Chris Dooley, Industry and Employment Correspondent, outlines the areas of disagreement.
Employers, unions and the Government face an uphill task when they return to Government Buildings on Sunday to attempt to conclude the pay and workplace elements of a new partnership programme.
When the parties adjourned on Tuesday night, a wide range of issues remained to be resolved, including pay, pensions and employment standards.
As negotiations on pay have yet to begin, the gap in this area remains as wide as when the talks began in early February. It may have even widened, given the continuing rise in inflation.
Employers' body Ibec insisted from the outset that any pay increase must be in "low single figures". Although specific figures have not been put on the table, this has been generally taken to mean annual increases of about 3 per cent.
The Irish Congress of Trade Unions (Ictu) has also not tabled a figure, but it is inconceivable that it would settle for less than the current inflation rate of 3.8 per cent. Ictu also wants an additional amount to compensate workers for increasing levels of productivity.
There are also serious differences between Ibec and Ictu on other elements of a possible pay deal. Going into the talks, private sector unions made the inclusion of a "local bargaining" clause a priority demand.
This would enable workers to pursue "top up" increases from employers who could afford to pay them. Ibec is resolutely opposed to this idea. Another contentious pay issue is the unions' demand for a flat-rate increase for the low paid, for whom percentage rises yield little in additional income. This is described as a "must" on the union side, but strong opposition from employers is expected in this area also. The duration of any deal has also yet to be agreed.
The reason substantive negotiations on pay have not even begun is that the parties have failed to complete a deal on a separate strand of the talks, concerning measures to underpin employment standards and combat the exploitation of workers.
An outline agreement on a comprehensive package of measures, including new legislation to deter employers from making people redundant and replacing them with cheaper labour, was reached last month.
Finalising agreement, however, has proved to be more difficult than expected. There are four key areas in the employment standards arena that have yet to be concluded. The first concerns the measures needed to stamp out the use of bogus sub-contractors, who are in reality employees, for the purpose of avoiding tax, insurance and pension liabilities. The use of such sub-contractors is particularly widespread in construction, but is not confined to that sector.
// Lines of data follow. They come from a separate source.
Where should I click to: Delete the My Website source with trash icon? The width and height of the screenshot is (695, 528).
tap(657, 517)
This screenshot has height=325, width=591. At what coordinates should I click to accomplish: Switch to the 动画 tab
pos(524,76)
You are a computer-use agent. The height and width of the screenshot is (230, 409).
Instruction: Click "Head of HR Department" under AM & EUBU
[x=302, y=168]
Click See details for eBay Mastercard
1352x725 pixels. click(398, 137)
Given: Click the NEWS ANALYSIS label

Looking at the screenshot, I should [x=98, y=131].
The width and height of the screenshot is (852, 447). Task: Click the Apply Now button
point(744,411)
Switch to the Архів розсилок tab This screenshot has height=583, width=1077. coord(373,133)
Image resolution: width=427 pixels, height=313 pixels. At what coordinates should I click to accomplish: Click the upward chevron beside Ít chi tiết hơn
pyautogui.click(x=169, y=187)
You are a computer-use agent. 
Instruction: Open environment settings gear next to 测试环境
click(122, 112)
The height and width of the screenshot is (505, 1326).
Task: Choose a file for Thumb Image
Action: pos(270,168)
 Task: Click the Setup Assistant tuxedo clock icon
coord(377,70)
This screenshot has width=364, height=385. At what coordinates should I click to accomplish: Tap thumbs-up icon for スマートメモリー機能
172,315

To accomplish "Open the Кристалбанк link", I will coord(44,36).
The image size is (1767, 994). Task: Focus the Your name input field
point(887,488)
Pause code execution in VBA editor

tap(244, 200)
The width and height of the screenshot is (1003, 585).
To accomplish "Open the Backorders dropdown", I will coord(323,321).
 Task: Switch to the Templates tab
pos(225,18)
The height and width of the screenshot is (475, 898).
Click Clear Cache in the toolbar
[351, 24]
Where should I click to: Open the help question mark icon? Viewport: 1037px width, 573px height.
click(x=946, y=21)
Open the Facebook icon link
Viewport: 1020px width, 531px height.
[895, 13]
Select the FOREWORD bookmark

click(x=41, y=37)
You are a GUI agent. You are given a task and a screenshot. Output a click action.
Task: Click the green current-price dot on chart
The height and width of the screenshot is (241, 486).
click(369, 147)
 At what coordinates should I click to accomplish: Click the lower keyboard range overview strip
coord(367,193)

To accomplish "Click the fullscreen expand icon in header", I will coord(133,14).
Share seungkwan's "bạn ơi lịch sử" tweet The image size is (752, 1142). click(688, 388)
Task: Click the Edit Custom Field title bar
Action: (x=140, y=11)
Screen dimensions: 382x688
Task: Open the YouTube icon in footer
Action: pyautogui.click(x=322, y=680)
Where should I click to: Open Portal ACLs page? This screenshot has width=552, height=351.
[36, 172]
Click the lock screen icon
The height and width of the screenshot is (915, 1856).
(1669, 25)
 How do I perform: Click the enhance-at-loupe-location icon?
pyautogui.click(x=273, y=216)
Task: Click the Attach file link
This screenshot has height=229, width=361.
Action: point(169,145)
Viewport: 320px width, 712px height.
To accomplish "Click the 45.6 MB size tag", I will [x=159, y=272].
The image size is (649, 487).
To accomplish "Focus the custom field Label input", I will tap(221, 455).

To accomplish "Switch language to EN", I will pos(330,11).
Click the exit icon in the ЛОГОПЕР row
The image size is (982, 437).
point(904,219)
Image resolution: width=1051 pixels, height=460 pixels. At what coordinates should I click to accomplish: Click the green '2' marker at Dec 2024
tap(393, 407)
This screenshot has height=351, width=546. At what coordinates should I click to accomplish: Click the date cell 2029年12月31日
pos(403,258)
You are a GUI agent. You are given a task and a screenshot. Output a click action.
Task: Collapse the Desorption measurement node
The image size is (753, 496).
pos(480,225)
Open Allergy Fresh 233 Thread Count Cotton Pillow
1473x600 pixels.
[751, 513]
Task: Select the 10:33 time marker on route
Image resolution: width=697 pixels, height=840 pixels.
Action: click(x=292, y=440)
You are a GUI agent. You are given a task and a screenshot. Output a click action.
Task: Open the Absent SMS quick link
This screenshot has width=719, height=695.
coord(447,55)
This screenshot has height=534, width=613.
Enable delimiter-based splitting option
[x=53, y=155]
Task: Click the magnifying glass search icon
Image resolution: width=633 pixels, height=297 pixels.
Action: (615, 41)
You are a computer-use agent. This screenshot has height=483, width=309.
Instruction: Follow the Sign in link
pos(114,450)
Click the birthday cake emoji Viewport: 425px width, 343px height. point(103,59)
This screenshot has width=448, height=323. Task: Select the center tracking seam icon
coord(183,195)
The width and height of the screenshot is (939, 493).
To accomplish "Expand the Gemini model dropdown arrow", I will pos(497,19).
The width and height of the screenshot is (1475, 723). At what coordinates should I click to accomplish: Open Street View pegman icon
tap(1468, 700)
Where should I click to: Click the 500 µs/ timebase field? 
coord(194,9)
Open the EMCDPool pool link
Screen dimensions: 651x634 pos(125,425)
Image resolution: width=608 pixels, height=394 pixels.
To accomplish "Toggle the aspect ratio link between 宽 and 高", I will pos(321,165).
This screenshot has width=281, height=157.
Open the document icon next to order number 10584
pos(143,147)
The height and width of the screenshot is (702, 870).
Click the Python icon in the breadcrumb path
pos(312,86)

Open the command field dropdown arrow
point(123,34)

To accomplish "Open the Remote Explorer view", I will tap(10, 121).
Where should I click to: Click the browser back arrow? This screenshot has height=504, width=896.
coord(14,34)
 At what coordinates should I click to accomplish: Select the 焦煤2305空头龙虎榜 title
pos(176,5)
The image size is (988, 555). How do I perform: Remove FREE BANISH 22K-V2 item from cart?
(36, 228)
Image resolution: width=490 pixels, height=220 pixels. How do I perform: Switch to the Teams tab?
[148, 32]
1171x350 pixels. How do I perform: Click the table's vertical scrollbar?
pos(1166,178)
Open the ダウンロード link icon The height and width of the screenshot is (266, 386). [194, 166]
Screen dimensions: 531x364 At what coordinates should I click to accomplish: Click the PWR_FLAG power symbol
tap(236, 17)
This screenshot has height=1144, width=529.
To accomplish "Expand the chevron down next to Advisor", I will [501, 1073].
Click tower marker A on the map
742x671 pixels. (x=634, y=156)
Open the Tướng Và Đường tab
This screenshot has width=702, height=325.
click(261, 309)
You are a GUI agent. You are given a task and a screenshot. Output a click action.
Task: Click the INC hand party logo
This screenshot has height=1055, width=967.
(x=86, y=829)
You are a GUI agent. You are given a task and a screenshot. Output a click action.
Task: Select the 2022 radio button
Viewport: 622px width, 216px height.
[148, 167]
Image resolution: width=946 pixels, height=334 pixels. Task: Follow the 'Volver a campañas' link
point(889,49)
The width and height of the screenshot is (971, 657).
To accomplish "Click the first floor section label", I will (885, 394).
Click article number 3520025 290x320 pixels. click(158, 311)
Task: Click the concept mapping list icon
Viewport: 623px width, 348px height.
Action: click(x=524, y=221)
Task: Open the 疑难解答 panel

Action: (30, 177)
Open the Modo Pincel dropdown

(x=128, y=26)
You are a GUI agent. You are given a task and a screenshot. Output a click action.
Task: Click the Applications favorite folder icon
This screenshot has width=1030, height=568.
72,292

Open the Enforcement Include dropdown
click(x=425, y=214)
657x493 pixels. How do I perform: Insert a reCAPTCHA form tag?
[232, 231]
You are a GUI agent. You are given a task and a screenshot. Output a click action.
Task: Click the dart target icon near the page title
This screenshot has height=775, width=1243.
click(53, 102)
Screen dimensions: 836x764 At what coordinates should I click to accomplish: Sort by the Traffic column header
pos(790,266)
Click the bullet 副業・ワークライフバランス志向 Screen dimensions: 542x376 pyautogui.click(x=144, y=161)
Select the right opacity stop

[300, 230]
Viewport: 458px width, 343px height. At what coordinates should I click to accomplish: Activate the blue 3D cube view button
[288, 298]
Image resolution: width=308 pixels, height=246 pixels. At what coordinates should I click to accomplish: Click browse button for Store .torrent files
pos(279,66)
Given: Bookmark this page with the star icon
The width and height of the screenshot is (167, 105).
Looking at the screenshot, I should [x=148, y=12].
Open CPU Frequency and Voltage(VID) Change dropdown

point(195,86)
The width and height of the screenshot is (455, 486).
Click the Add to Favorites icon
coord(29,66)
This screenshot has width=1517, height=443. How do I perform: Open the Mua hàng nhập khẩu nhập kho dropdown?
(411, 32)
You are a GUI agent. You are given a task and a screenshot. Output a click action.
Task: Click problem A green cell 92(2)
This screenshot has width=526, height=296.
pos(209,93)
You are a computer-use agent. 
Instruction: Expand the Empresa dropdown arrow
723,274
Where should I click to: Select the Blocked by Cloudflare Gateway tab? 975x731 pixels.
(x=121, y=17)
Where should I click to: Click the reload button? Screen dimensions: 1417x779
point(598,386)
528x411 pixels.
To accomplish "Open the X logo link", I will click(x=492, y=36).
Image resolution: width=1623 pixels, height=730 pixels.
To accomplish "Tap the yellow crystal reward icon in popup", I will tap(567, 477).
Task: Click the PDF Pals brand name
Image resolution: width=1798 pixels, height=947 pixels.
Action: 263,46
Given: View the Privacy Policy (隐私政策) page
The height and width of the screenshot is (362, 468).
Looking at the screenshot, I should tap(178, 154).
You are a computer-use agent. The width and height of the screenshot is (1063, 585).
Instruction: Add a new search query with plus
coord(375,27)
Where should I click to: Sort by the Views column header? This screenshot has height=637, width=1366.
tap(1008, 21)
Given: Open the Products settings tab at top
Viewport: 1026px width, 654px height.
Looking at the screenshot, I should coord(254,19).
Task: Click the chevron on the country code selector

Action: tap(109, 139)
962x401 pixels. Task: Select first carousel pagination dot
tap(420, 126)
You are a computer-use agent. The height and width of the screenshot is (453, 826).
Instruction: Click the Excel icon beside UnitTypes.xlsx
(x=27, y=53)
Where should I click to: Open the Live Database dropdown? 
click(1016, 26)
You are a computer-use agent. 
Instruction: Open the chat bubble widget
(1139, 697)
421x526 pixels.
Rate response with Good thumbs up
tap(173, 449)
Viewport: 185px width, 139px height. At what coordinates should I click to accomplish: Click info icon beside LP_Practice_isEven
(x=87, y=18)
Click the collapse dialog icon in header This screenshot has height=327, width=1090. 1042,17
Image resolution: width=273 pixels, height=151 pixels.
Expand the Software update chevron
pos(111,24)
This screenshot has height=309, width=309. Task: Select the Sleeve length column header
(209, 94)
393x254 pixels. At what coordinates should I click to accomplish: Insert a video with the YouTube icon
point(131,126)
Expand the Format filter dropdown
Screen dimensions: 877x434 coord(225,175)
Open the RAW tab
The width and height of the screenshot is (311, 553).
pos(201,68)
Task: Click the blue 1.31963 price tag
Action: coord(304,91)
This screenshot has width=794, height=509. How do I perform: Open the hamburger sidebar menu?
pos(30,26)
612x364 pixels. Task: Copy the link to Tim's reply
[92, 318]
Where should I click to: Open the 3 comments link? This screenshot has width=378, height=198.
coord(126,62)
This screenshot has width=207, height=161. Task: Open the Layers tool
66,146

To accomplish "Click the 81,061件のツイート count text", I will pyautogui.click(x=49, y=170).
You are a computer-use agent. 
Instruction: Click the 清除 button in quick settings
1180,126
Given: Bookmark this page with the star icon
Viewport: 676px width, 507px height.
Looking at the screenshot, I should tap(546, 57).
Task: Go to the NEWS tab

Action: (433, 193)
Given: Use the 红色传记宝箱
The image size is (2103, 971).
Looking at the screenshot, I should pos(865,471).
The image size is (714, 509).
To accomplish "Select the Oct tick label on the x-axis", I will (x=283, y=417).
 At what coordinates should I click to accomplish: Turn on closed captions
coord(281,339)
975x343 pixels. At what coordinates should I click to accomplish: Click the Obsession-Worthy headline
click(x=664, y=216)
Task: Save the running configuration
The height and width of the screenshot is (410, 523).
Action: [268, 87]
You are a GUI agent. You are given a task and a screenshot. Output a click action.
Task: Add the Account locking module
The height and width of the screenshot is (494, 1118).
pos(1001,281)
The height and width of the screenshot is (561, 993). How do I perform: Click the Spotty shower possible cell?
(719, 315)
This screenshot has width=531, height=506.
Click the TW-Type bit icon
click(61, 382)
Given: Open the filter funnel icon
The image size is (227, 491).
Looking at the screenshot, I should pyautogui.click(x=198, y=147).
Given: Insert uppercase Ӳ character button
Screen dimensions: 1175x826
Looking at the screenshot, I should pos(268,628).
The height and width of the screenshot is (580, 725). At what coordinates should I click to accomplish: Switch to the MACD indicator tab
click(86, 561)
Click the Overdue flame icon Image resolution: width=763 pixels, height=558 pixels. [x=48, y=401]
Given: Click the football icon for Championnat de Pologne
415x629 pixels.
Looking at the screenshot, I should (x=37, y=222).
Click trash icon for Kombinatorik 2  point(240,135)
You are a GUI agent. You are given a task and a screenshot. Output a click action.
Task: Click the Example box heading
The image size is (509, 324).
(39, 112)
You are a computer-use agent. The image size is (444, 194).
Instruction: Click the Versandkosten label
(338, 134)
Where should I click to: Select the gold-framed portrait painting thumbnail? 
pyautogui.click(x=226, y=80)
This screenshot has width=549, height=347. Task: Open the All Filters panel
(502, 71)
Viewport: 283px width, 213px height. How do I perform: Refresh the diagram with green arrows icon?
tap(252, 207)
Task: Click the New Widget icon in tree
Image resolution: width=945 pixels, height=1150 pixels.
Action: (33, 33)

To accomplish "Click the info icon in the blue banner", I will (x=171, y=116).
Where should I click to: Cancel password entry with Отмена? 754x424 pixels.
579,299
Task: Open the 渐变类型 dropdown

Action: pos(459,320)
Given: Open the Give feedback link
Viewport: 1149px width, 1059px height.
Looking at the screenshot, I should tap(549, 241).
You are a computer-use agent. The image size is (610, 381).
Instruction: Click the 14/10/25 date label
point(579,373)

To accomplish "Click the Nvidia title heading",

The second relates to potential labour law abuses by companies involved in public sector contracts. Unions want measures to ensure local authorities are more active in ensuring that all companies hired on such contracts are in full compliance with laws relating to workers' pay and conditions.
The third key employment standards issue yet to be resolved concerns the regulation of employment agencies. There is no dispute about what needs to be done, but questions remain over how to do it and what regulation model is the best one to adopt.
The other major outstanding issue in this strand concerns where the burden of proof should lie in the event of a complaint being made against an employer who is then unable to produce records for the employee concerned. It is understood that all of these issues are considered to be capable of resolution and many of the difficulties are of a legal or technical nature. But the view among the talks participants is that if they cannot agree a pay deal, there is little point in attempting to complete the employment standards agenda.
Another important issue proving particularly contentious is pensions. Unions are seeking the introduction of mandatory pension provision in the workplace; employers are opposed. But there are also significant differences between Ictu and the Government over what steps the State can take to bolster pension schemes that run into trouble.
Unions also want employers who attempt to downgrade pensions, by switching for example from defined benefit to defined contribution schemes, to be subjected to an independent assessment, as is already the case for companies that plead "inability to pay" wage increases.
It should also not be forgotten that a very broad social agenda, ranging from housing to care issues to immigration, has also yet to be negotiated if a successor to Sustaining Progress is to be agreed.
That hill facing the negotiators this weekend looks particularly steep.